What you think should happen instead?

DAGs with dynamic task mapping to proceed as expected and no restarts on scheudler or executors.

How to reproduce

Have a DAG with dynamic task mapping enabled creating 100+ tasks and run them in schedules of 30 mins.

Operating System

PRETTY_NAME="Debian GNU/Linux 12 (bookworm)" NAME="Debian GNU/Linux" VERSION_ID="12" VERSION="12 (bookworm)" VERSION_CODENAME=bookworm ID=debian

Versions of Apache Airflow Providers

apache-airflow 2.9.1 apache-airflow-providers-alibaba 2.7.3 apache-airflow-providers-amazon 8.20.0 apache-airflow-providers-celery 3.6.2 apache-airflow-providers-cncf-kubernetes 8.1.1 apache-airflow-providers-common-io 1.3.1 apache-airflow-providers-common-sql 1.12.0 apache-airflow-providers-databricks 6.3.0 apache-airflow-providers-docker 3.10.0 apache-airflow-providers-elasticsearch 5.3.4 apache-airflow-providers-fab 1.0.4 apache-airflow-providers-ftp 3.8.0 apache-airflow-providers-google 10.17.0 apache-airflow-providers-grpc 3.4.1 apache-airflow-providers-hashicorp 3.6.4 apache-airflow-providers-http 4.10.1 apache-airflow-providers-imap 3.5.0 apache-airflow-providers-jenkins 3.5.1 apache-airflow-providers-microsoft-azure 10.0.0 apache-airflow-providers-mysql 5.5.4 apache-airflow-providers-odbc 4.5.0 apache-airflow-providers-openlineage 1.7.0 apache-airflow-providers-oracle 3.9.2 apache-airflow-providers-postgres 5.10.2 apache-airflow-providers-redis 3.6.1 apache-airflow-providers-sendgrid 3.4.0 apache-airflow-providers-sftp 4.9.1 apache-airflow-providers-slack 8.6.2 apache-airflow-providers-smtp 1.6.1 apache-airflow-providers-snowflake 5.4.0 apache-airflow-providers-sqlite 3.7.1 apache-airflow-providers-ssh 3.10.1

Deployment

Official Apache Airflow Helm Chart

Deployment details

No response

Anything else?

Issue occurs once or twice a day.

Are you willing to submit PR?

Code of Conduct

boring-cyborg[bot] commented 1 month ago

Thanks for opening your first issue here! Be sure to follow the issue template! If you are willing to raise PR to address this issue please do so, no need to wait for approval.

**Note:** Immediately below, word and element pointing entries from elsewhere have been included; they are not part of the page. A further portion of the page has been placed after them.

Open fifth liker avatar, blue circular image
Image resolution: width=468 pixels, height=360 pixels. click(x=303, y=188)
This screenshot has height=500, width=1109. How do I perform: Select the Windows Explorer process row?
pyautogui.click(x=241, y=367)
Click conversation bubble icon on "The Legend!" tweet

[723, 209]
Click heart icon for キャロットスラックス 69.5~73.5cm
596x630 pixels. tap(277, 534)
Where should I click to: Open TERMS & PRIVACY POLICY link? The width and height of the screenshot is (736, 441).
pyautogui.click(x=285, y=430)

mro-dmoura commented 2 weeks ago

I'm experiencing the same issue. Using Celery Executor in EKS with PostgreSQL on RDS as metadata database. The dynamic generated tasks affect other tasks and DAGs, causing random task killed without logs: [2024-10-14, 05:14:48 CDT] {scheduler_job_runner.py:843} ERROR - Executor reports task instance <TaskInstance: taskname [queued]> finished (failed) although the task says it's queued. (Info: None) Was the task killed externally?

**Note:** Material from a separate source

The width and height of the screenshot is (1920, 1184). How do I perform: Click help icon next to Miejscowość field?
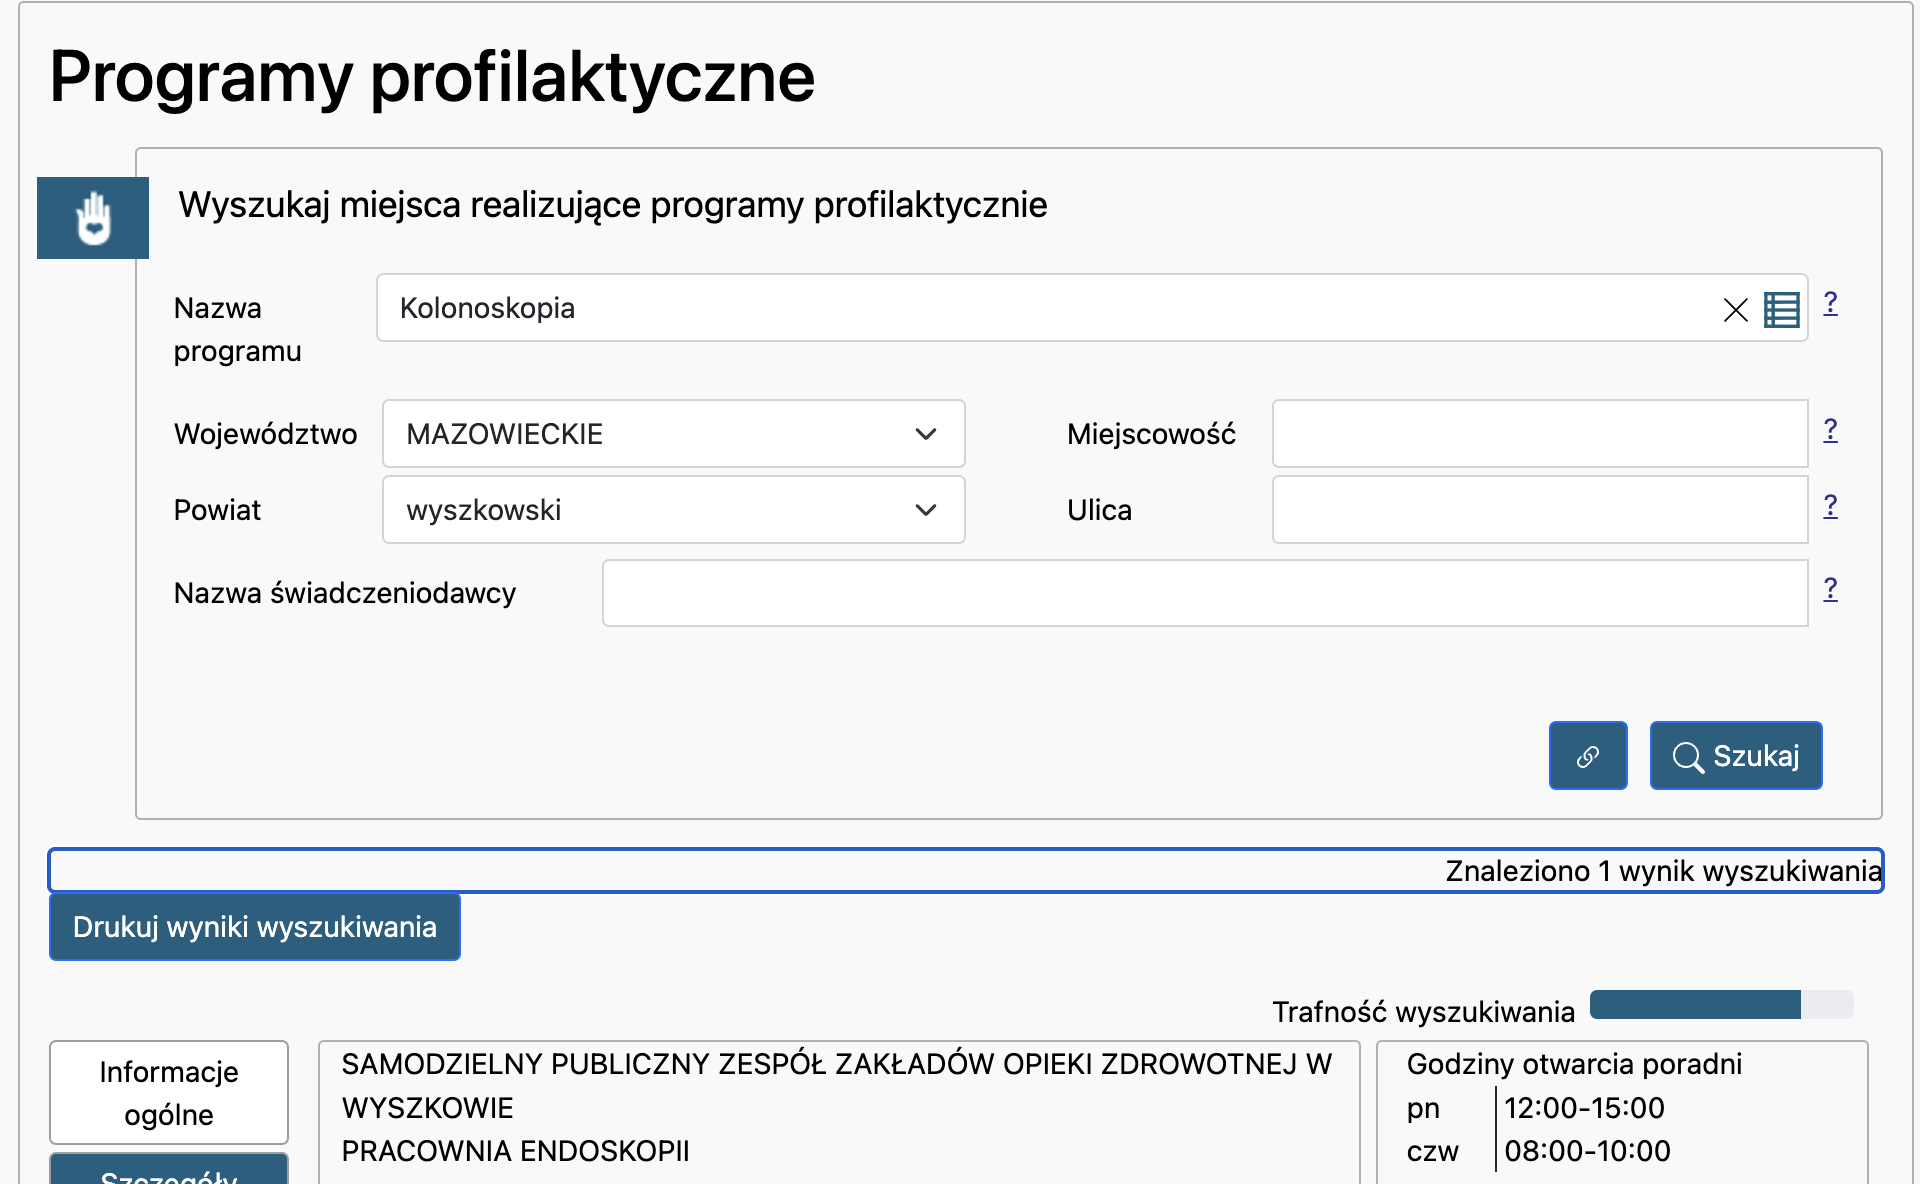click(x=1830, y=430)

And in the scheduler logs, the StaleDataError: sqlalchemy.orm.exc.StaleDataError: UPDATE statement on table 'task_instance' expected to update 1 row(s); 0 were matched.

ykanagarajapandiyan commented 2 weeks ago

Setting param 'use-row-level-locking' to True prevents these DB errors. use-row-level-locking. Even though the doc recommends to set this True only when multiple schedulers are used, I think this conflicts with param schedule-after-task-execution where a mini scheduler runs and tries to update the same rows that scheduler is working on.

But changing this param(use-row-level-locking) to True affects the task start times. I have noticed that even when the task completes, scheduler sometimes takes about 5-10 mins to terminate the pod (we use Local Kubernetes executor) and start the next ones.

potiuk commented 2 weeks ago

Quite likely https://github.com/apache/airflow/pull/39745 from 2.9.2 should improve mini-scheduler behaviour.

I recommend to upgrade to latest Airflow version and see if you seill have similar issues.

ykanagarajapandiyan commented 1 week ago

Upgrading Airflow to latest (2.10.2) has resolved Stale data errors with single scheduler + configuration 'use-row-level-locking' set to False.